Back to Journals » Clinical Ophthalmology » Volume 16
Pachymetric Assessment After EpiSmart® Epithelium-on Cross-Linking for Keratoconus and Post-Surgical Ectasia
Authors Vaidya NS, Daneshmand A, Epstein RJ, Majmudar PA, Belin MW, Parsons EC , Rubinfeld RS
Received 24 January 2022
Accepted for publication 26 April 2022
Published 8 June 2022 Volume 2022:16 Pages 1829—1835
Checked for plagiarism Yes
Review by Single anonymous peer review
Peer reviewer comments 5
Editor who approved publication: Dr Scott Fraser
Neel S Vaidya,1,2 Arvin Daneshmand,3 Randy J Epstein,1,2 Parag A Majmudar,1,2 Michael W Belin,4,5 Edward C Parsons,5 Roy S Rubinfeld5– 7
1Chicago Cornea Consultants, Highland Park, IL, USA; 2Department of Ophthalmology, Rush University Medical Center, Chicago, IL, USA; 3Georgetown University Medical School, Washington, DC, USA; 4Department of Ophthalmology, University of Arizona, Tucson, AZ, USA; 5CXL Ophthalmics, LLC, Encinitas, CA, USA; 6Department of Ophthalmology, Georgetown University Medical School/Washington Hospital Cente, Washington, DC, USA; 7Re:Vision Private Practice, Rockville, MD, USA
Correspondence: Neel S Vaidya, Chicago Cornea Consultants, 806 Central Ave Suite 300, Highland Park, IL, 60035, USA, Email [email protected]

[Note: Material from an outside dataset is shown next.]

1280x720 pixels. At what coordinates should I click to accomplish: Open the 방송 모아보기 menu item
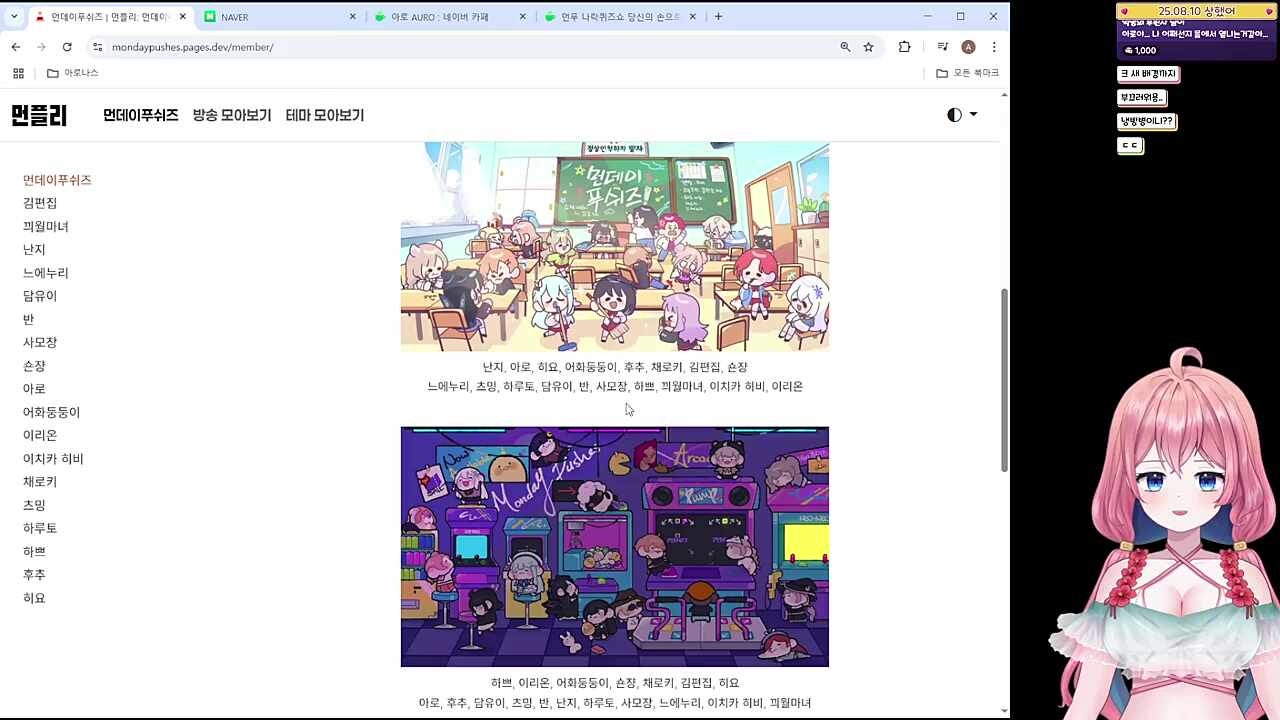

Purpose: To assess the change in corneal pachymetry after a novel epithelium-on (EpiSmart®) corneal crosslinking procedure (CXL).
Methods: Eyes treated as part of the open-label, non-controlled arm of the study “Collagen Crosslinking with Ultraviolet-A in Asymmetric Corneas” (NCT01097447) were examined at baseline, 3-, 6- and 12-months post-CXL. Thinnest pachymetry readings based on Pentacam (OCULUS GmbH, Wetzlar, Germany) were recorded.

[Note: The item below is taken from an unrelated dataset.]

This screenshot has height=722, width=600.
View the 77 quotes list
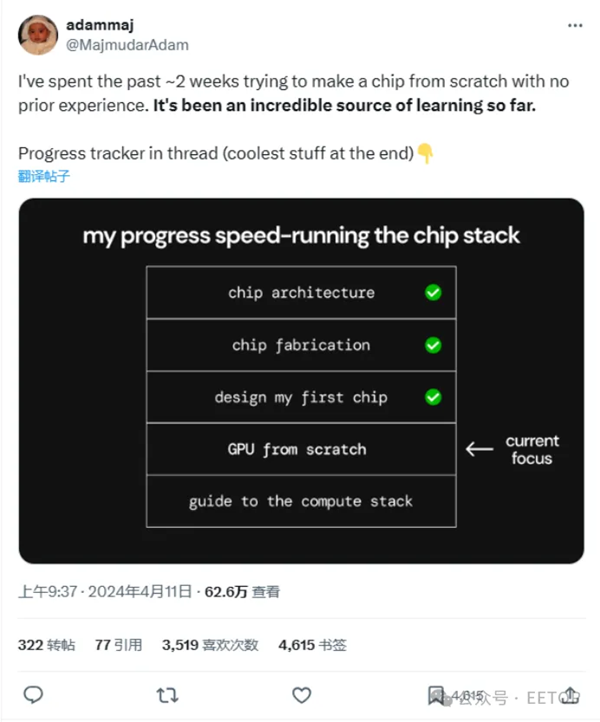click(118, 645)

Results: A total of 101 eyes met the study inclusion criteria. Thinnest pachymetric readings at baseline averaged 451 ± 50 microns. The mean (± SD) minimum thickness was 450 ± 46 microns at 3 months, 452 ± 47 microns at 6 months, and 451 ± 48 microns at 12 months post-CXL. The changes from baseline (mean ± SE) at 3, 6, and 12 months post-CXL were − 1.2 ± 1.5 microns, 0.5 ± 1.6 microns, and 0.4 ± 1.6 microns, respectively. Student’s t-tests showed no statistically significant change in pachymetry from baseline for any exam period.
Conclusion: This study demonstrated that, after EpiSmart® epithelium-on CXL, there was no substantial corneal thinning observable on Scheimpflug tomography out to 12 months.
Keywords: corneal thinning, cross-linking, epithelium-on, keratoconus, pachymetry, post-surgical ectasia
Corneal thinning is a hallmark of keratoconus and other ectatic diseases (pellucid marginal degeneration, keratoglobus, and post-surgical ectasia). Corneal thinning may also be seen in any condition associated with keratocyte apoptosis and/or epithelial injury.1
Corneal thickness is one of the determinants of keratoconus disease severity2,3 and is used in the historical Amsler-Krumeich classification and the newer Belin ABCD keratoconus grading system.4 Progressive thinning, in addition to steepening of the anterior and/or posterior corneal surfaces is recognized as a sign of advancing disease severity.4,5
Corneal thinning is commonly seen in keratoconic eyes after epithelium-off crosslinking and is hypothesized to be due to either a direct effect of corneal crosslinking (CXL), secondary to keratocyte death, epithelial removal, and/or stromal loss secondary to inflammation.1,6,7 Post epithelium-off CXL thinning,8–10 however, can confound the evaluation of the procedure’s safety and efficacy during the healing period. This study assesses changes in corneal pachymetry one year after a novel epithelium-on CXL treatment.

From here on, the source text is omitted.